(Dataset entries)
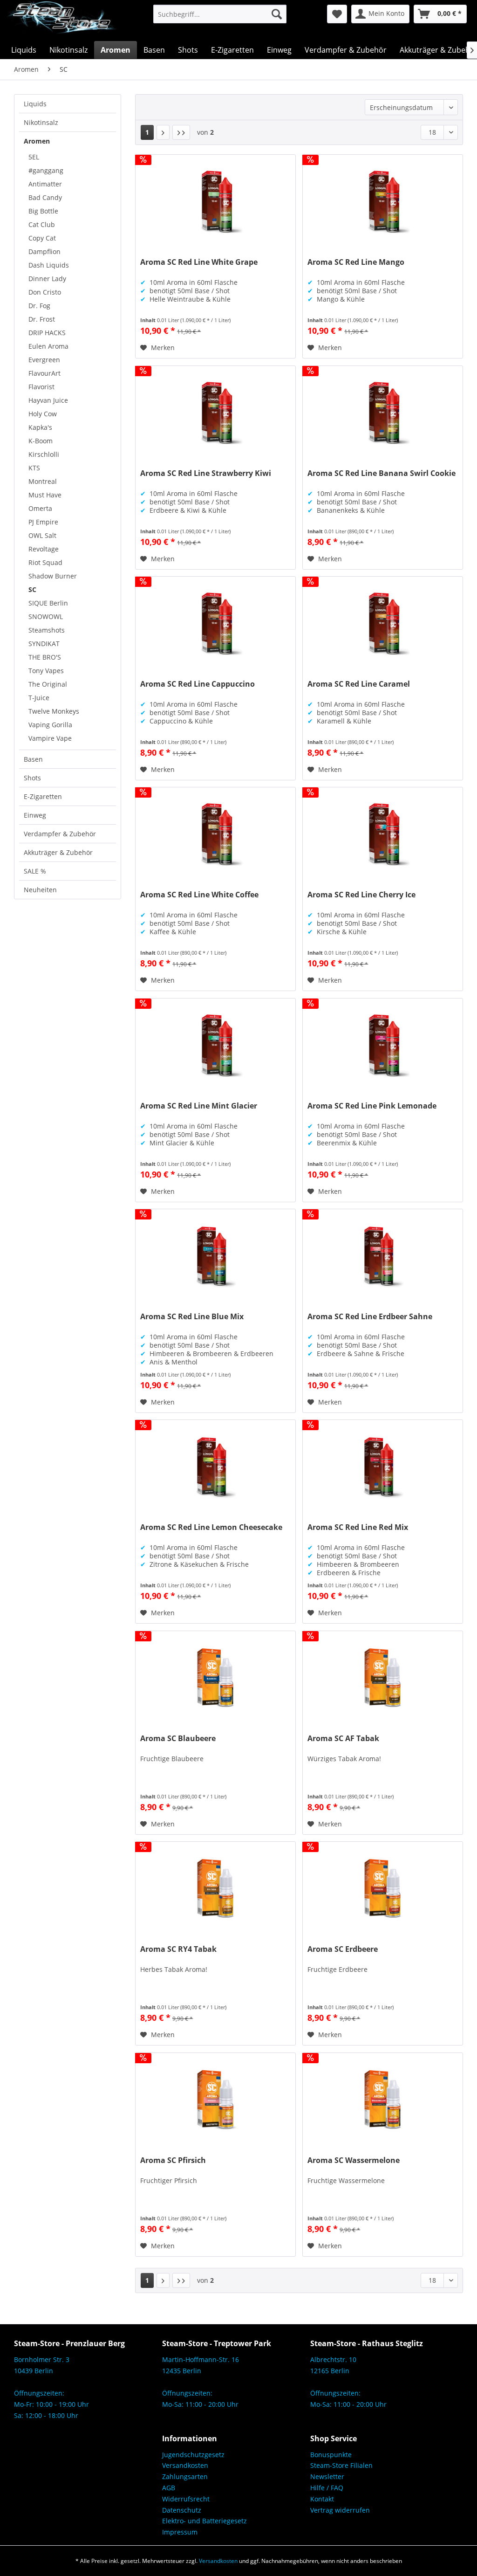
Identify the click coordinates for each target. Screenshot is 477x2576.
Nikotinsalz (41, 122)
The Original (47, 684)
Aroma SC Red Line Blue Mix (192, 1317)
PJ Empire (43, 521)
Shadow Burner (52, 576)
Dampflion (44, 251)
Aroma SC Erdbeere (342, 1949)
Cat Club (41, 224)
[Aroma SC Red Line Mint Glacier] (215, 1045)
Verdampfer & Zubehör (60, 833)
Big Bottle (43, 211)
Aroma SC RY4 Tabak (178, 1949)
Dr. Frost (41, 319)
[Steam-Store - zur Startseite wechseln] (61, 20)
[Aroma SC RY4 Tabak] (215, 1888)
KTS (34, 467)
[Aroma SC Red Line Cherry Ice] (382, 834)
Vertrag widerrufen (340, 2510)
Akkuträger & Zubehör (58, 852)
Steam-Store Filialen (341, 2465)
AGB (168, 2487)
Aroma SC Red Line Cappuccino (197, 684)
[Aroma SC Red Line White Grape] (215, 201)
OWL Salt (42, 535)
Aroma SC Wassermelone (353, 2160)
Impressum (180, 2532)
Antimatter (45, 183)
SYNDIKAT (44, 643)
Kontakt (322, 2498)
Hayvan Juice (48, 400)
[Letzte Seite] (181, 132)
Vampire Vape (50, 738)
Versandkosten (185, 2465)
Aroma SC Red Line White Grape (199, 262)
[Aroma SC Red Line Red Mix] (382, 1466)
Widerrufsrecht (186, 2498)
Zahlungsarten (185, 2476)
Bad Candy (45, 197)
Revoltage (43, 548)
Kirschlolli (43, 454)
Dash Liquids (48, 265)
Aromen (37, 141)
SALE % (35, 871)
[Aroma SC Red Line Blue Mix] (215, 1256)
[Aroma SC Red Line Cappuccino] (215, 623)
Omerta (40, 508)
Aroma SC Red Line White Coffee (199, 895)
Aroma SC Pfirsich (173, 2160)
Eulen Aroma (48, 346)
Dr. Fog (39, 305)
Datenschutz (181, 2510)
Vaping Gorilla (50, 724)
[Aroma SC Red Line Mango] (382, 201)
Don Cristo (44, 292)
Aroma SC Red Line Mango (355, 262)
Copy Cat (42, 238)
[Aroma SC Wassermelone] (382, 2100)
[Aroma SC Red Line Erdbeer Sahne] (382, 1256)
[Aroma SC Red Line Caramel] (382, 623)
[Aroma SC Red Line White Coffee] (215, 834)
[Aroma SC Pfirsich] (215, 2100)
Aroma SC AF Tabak (343, 1738)
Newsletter (327, 2476)
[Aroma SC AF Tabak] (382, 1678)
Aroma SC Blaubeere (178, 1738)
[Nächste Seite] (163, 132)
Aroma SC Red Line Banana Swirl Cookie (381, 473)
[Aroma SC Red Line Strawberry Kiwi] (215, 413)
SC (32, 589)
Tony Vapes (46, 670)
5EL (33, 156)
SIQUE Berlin (48, 603)
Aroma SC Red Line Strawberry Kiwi (205, 473)
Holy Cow (42, 413)
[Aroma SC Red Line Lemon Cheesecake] (215, 1466)
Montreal (42, 481)
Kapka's (40, 427)
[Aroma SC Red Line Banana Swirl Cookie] (382, 413)
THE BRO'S (44, 657)
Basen (33, 759)
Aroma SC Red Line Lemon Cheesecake (211, 1527)
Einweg (35, 815)
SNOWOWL (45, 616)
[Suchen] (276, 14)
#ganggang (45, 170)
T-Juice (38, 697)
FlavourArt (44, 373)
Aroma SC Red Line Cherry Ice (361, 895)
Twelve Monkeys (53, 711)
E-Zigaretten (43, 796)
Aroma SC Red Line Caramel (358, 684)
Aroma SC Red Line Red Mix (357, 1527)
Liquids (35, 103)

## TASK ITEM
Retype only the stretch of lines above starting at the one with "Kontakt (322, 2498)" and stopping at the one with "Revoltage (43, 548)", exactly as written, with both kept.

## WRITTEN ANSWER
Kontakt (322, 2498)
Hayvan Juice (48, 400)
[Letzte Seite] (181, 132)
Vampire Vape (50, 738)
Versandkosten (185, 2465)
Aroma SC Red Line White Grape (199, 262)
[Aroma SC Red Line Red Mix] (382, 1466)
Widerrufsrecht (186, 2498)
Zahlungsarten (185, 2476)
Bad Candy (45, 197)
Revoltage (43, 548)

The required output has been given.